The Disadvantages and Opportunities of a Cooperative
Cooperatives don’t appeal much to large investors because they have lower capital incentives. Although it may be attractive to smaller investors, large players will not be interested in the cooperative model because they know that a greater share does not equal greater contributions. A cooperative is less likely to be approved for loans from banks and other financial institutions. The cooperative model is ideal for people with low start-up costs.
2. Longer Decision-Making Process
Because of the centralization power, traditional businesses can respond quickly to problems as they grow. However, a cooperative model requires members to participate in the decision-making process. This can make it more time-consuming. Cooperatives may not work in situations where quick decisions are required. Because many people are in control and have authority, resolutions can take time.
3. Manufacture incompetent
Because of their limited resources, most cooperative societies are unable to hire professional managers. Because it cannot afford higher salaries, cooperatives are less likely to attract skilled workers to manage its affairs. Ineffective management and organization are the main reasons that many co-op businesses fail.
4. Insufficient interest
For business success to be achieved, it takes sustained effort over a long period of time. Many cooperatives find this difficult because they lack motivation to make a profit. Many cooperatives end up inactive.
Creating a Cooperative
It is crucial to understand the bigger picture before you start a cooperative. These are the steps that will help you get a realistic understanding of the process and how to maintain it.
1. Initiate a steering group
A group of people must be chosen to represent the potential members of the cooperative. Identify your core values and mission. Create a plan and a timeline for research and development of the organization. To test the interest level in the co-op concept, coordinate a meeting with potential members.
2. Do a feasibility study
Consider the key opportunities and the obstacles that could make or break the creation of your organization. You should also consider the common challenges such as market issues, operating expenses and financing availability. Sometimes, the local or state governments can provide technical and financial assistance for a feasibility study.
3. Draft Articles of Incorporation & Bylaws
All cooperatives must be incorporated under the applicable state statute. To draft or review the articles and bylaws, you should consult a lawyer. Be specific about the type and scope of your organization’s business. You can begin your cooperative with very basic bylaws, and then refine them once you have developed the business plan.
4. Make a business plan, and get more members.
Prepare a detailed business planning which will serve as a blueprint to the development and first operation of the organization, as well as supporting documentation for investors, financial institutions, and members.

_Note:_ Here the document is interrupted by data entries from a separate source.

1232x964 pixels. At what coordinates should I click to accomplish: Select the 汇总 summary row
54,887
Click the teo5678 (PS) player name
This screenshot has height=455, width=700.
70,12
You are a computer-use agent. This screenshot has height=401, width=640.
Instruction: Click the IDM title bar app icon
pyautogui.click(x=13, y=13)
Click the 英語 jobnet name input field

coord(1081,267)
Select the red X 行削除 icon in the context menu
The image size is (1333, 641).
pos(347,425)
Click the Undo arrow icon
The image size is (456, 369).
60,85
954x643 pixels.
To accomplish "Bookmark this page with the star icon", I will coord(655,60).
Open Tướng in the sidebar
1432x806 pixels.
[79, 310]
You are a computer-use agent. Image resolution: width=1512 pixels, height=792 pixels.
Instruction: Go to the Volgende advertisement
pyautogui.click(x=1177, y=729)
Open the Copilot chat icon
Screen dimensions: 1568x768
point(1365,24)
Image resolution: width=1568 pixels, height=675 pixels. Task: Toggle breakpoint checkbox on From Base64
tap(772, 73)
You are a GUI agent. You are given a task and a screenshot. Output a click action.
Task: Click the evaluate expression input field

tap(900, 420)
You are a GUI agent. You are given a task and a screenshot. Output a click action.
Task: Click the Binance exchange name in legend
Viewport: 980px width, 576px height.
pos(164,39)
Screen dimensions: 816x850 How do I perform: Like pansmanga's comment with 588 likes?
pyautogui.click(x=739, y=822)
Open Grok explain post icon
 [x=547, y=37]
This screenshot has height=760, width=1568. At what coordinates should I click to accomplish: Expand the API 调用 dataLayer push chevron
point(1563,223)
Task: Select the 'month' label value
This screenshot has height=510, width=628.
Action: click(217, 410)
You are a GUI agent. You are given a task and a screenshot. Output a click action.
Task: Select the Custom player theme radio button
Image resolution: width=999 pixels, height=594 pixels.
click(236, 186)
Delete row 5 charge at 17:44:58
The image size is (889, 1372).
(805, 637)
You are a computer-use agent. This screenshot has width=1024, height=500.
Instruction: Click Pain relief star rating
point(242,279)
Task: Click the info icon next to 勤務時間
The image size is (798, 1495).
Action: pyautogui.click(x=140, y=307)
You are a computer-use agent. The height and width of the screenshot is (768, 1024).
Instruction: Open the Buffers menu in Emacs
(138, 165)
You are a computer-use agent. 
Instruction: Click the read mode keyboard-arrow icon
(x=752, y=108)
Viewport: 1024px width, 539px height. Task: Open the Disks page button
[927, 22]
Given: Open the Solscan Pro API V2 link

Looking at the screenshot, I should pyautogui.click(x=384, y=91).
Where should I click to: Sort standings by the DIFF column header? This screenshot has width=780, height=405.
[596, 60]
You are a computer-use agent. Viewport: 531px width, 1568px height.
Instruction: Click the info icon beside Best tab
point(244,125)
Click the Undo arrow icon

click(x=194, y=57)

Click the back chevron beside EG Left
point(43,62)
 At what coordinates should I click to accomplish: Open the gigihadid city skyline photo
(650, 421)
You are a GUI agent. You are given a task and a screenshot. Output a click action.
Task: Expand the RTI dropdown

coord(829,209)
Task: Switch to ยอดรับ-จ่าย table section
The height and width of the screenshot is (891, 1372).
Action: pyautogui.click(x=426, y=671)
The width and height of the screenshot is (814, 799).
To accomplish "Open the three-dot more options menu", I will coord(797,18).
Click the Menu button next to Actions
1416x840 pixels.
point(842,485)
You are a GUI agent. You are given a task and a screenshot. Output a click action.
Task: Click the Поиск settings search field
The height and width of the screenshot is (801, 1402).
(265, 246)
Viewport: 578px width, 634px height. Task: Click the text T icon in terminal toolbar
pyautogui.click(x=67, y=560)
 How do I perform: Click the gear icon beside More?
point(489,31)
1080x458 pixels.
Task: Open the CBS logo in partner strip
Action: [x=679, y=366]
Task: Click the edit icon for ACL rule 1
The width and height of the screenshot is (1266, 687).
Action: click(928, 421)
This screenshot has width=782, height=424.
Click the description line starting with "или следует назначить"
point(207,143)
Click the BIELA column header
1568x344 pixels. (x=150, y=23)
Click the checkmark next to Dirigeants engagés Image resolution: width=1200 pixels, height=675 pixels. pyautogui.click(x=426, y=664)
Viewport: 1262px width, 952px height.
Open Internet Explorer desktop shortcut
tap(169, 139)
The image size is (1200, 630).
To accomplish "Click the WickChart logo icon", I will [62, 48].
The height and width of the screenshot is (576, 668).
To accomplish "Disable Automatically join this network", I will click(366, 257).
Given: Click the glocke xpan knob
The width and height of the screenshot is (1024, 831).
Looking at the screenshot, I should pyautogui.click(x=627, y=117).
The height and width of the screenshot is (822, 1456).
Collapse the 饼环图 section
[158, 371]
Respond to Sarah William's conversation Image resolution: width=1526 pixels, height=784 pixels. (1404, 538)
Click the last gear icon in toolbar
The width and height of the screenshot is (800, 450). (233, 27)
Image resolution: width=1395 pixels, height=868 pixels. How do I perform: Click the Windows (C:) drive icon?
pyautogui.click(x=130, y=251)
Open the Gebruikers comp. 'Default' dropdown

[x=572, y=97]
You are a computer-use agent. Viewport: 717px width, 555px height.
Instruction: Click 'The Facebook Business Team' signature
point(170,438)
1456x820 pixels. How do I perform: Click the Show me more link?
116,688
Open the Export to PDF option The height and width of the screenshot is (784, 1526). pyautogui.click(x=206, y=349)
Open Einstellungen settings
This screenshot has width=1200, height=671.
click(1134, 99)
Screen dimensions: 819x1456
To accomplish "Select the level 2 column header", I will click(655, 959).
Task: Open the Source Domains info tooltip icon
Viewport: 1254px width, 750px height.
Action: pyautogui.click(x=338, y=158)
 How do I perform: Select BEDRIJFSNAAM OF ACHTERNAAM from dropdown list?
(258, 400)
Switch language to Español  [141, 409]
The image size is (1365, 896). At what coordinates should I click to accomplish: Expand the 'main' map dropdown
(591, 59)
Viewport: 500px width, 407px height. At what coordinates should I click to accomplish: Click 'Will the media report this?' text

A business plan typically includes an executive summary, description, market analysis, product research, development and marketing plan, organizational structure and financial data.
5. Secure financing
No matter what your cooperative’s goals are and who the members may be, you will need money to enable the business to grow and function. There are many sources of cash to provide this cash injection. Most members will invest their own money. A lot of cooperatives can apply for business loans, while others may be eligible to receive start-up grants.
There are many factors that affect the amount of capital required to get started. In the business plan, you should include the amount and type of financing required by the co-op as well as the means to obtain it.
If necessary, set up an office. Open the doors to provide goods and services according to members’ needs. You should now have a functioning business.
A cooperative is a flexible option for starting new businesses. You can set it up by consumers, employees, residents, and other organizations. There are many models available for this purpose, so it is important to explore all options and find the one that best suits your needs.